Ukraińcy w książce to mordercy i gwałciciele Polaków. Pojęcia „Ukraińcy” Markowski używa w odniesieniu zarówno do członków i sympatyków OUN odłamu Stepana Bandery (Markowski nazywa ich „banderowcami”), ukraińskich kolaborantów, żołnierzy Ukraińskiej Armii Powstańczej, jak i zwykłych cywilów. W tekście pokazano, że Ukraińcy z Galicji Wschodniej w czasie II wojny światowej przynależeli wyłącznie do dwóch umownych światów. Ukrainiec to członek OUN – nacjonalista gotowy wymordować Polaków i umrzeć za idee lub nazistowski kolaborant. Autor silnie akcentuje powszechność kolaboracji Ukraińców z Galicji Wschodniej z niemieckimi okupantami. Dla wzmocnienia tego stwierdzenia czytelnikowi zaprezentowano kilka zdjęć, ukazujących np. młode Ukrainki witające nazistów (s. 38) lub uśmiechniętych nazistów z Himmlerem na czele oglądających brawurowe oddziały ukraińskich kolaborantów z dywizji Waffen SS „Galizien” (s. 81).

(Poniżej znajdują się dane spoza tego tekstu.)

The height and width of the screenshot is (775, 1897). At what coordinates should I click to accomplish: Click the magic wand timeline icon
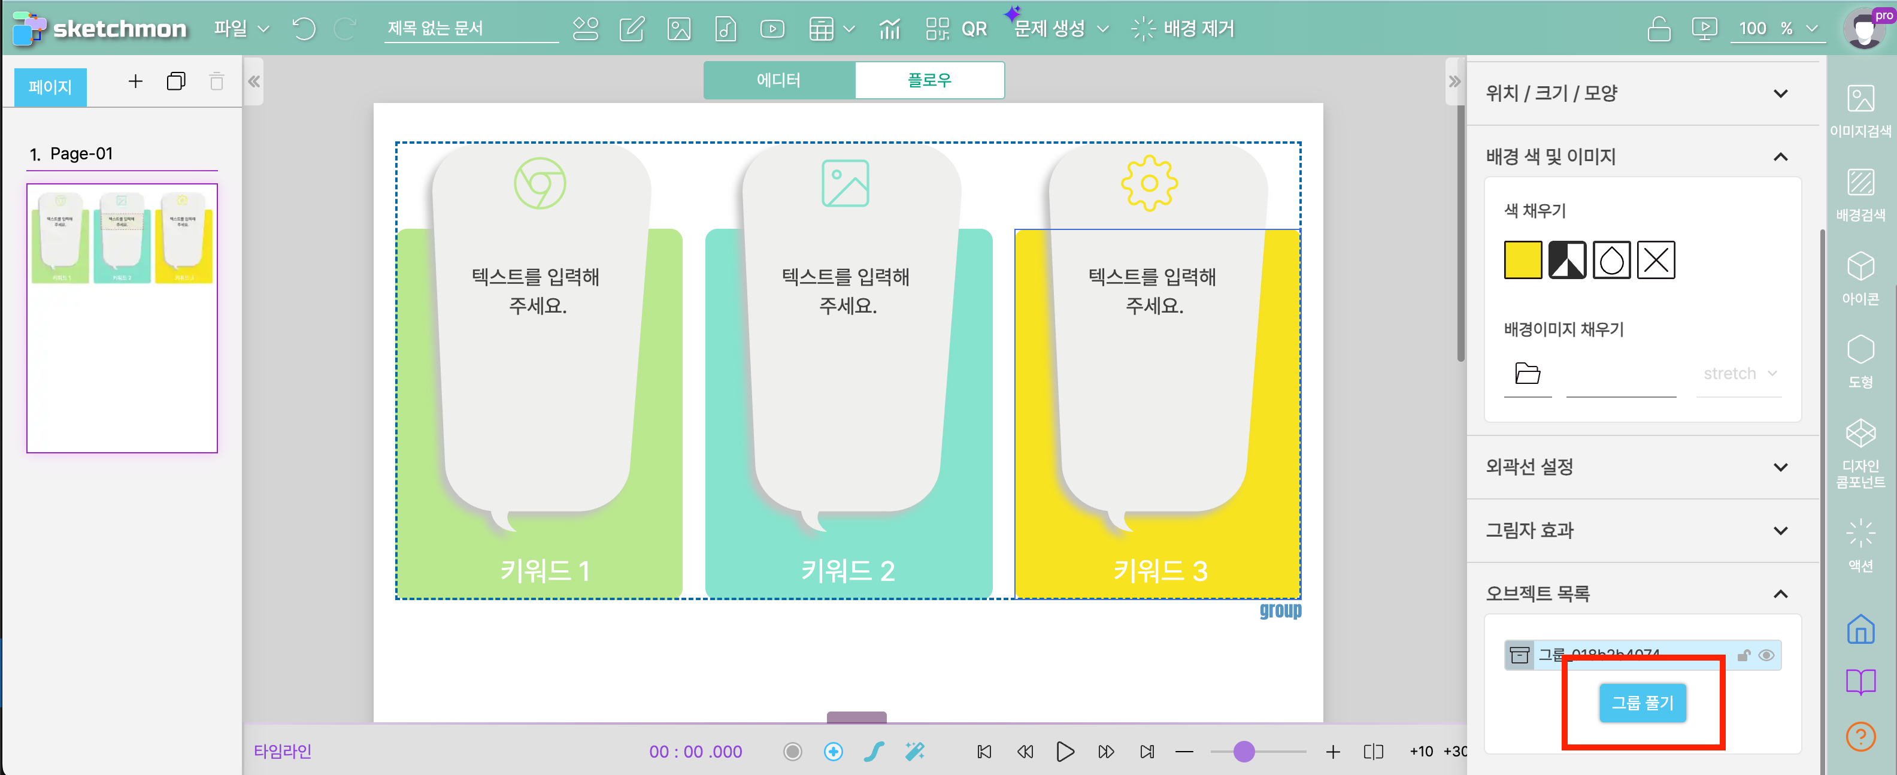pos(914,751)
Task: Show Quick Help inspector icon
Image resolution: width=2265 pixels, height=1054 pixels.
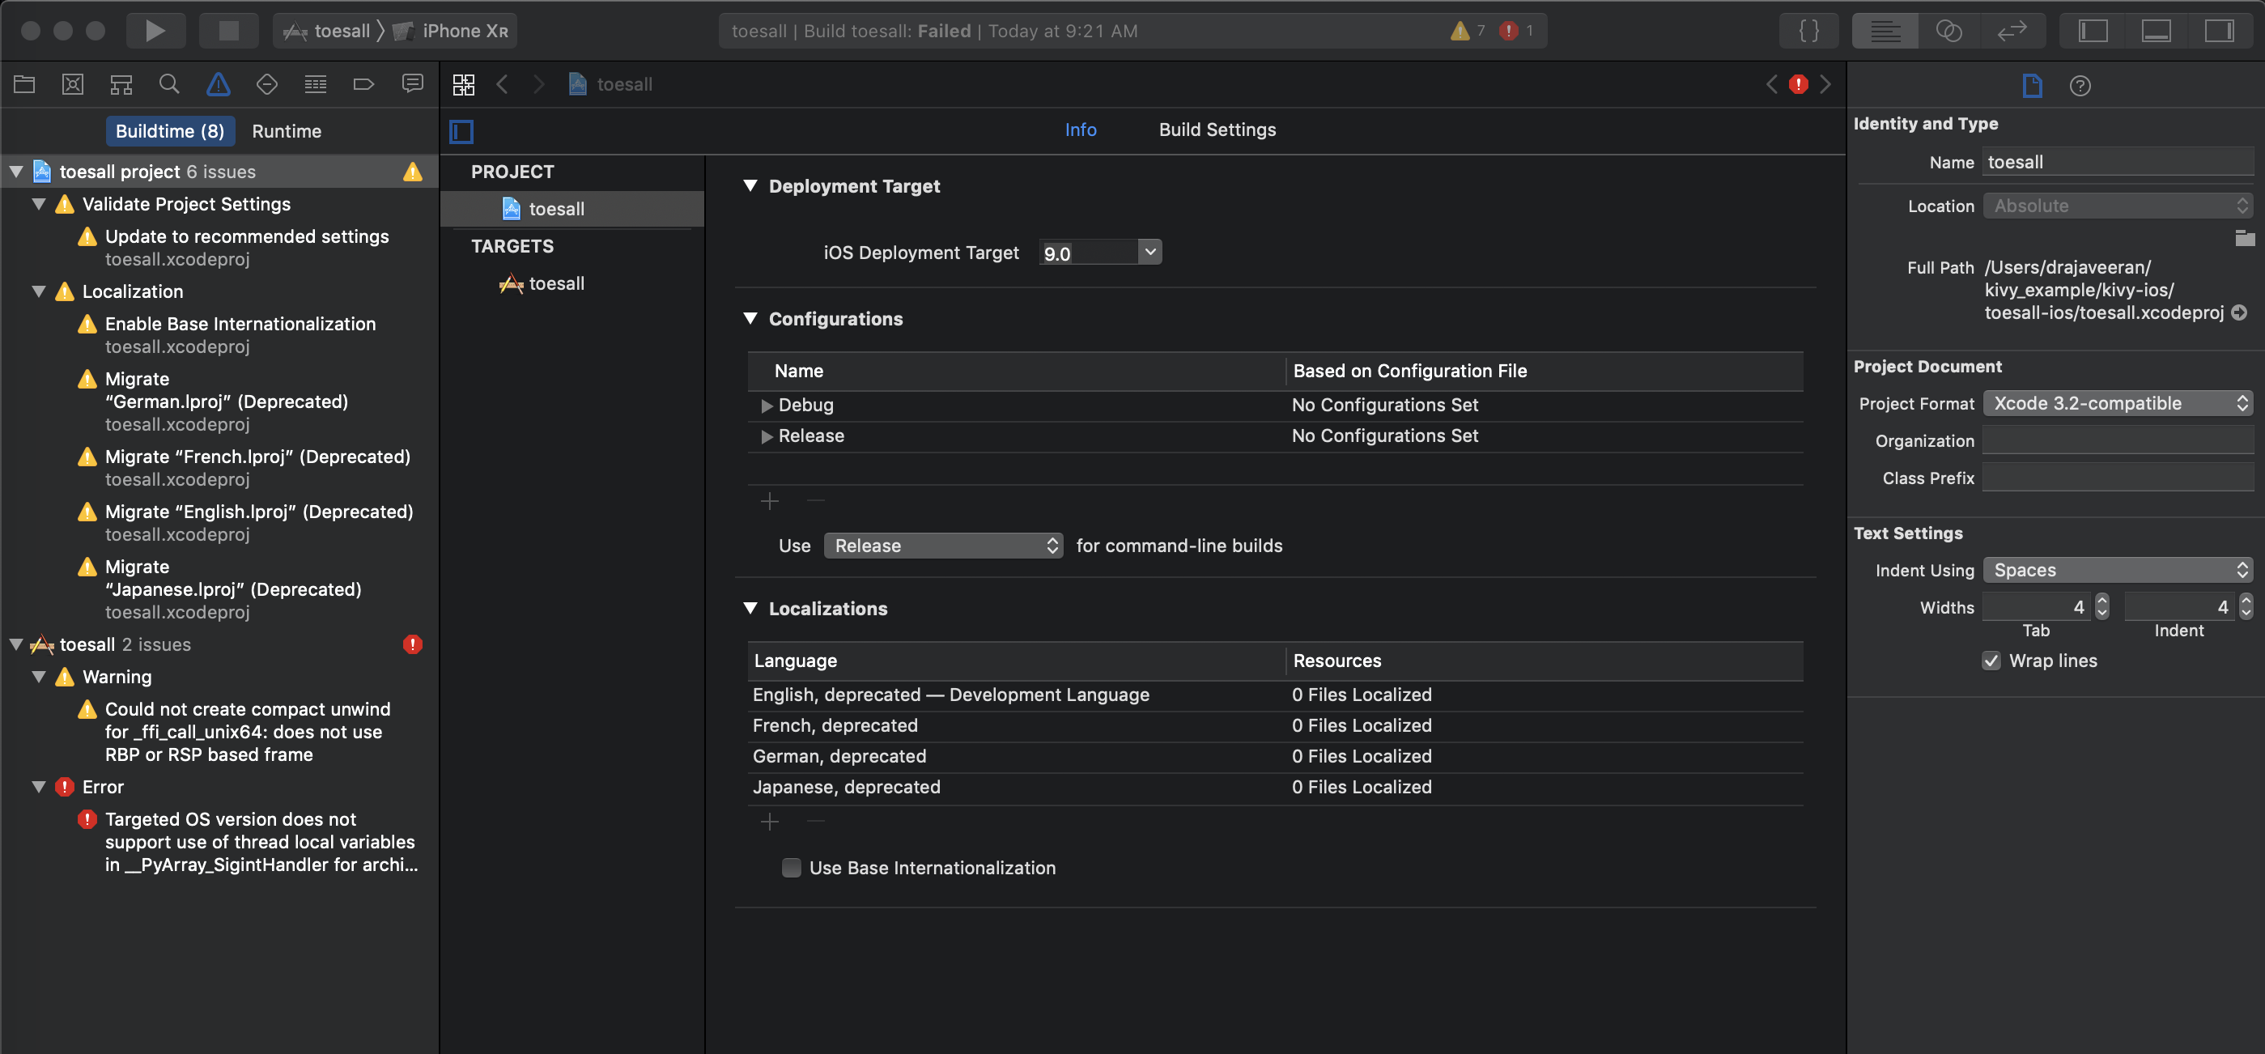Action: (2079, 85)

Markowski podaje wiele przykładów brutalnych mordów dokonywanych przez Ukraińców na polskich rodzinach, w tym bezbronnych kobietach i małoletnich dzieciach. Ukraińcy mieli zabijać nawet członków własnych rodzin za to, że ci przynależeli do polskiej grupy etnicznej. Co istotne, Damian Markowski poruszył w książce bardzo ważny temat – przemoc seksualną, w tym masowe gwałty popełniane przez Ukraińców i Polaków (s. 380–383).
Ukraińscy cywile występują w monografii również jako ofiary akcji odwetowych polskich miejscowych oddziałów Armii Krajowej. Takie masowe mordy autor określa mianem „akcji pacyfikacyjnej”, „kontrakcji pacyfikacyjnej”, „punktowej pacyfikacji”, „masowego polskiego aktu odwetowego”, „ataków odwetowych na ludność ukraińską” oraz „zbrodni wojennych” (s. 163–165).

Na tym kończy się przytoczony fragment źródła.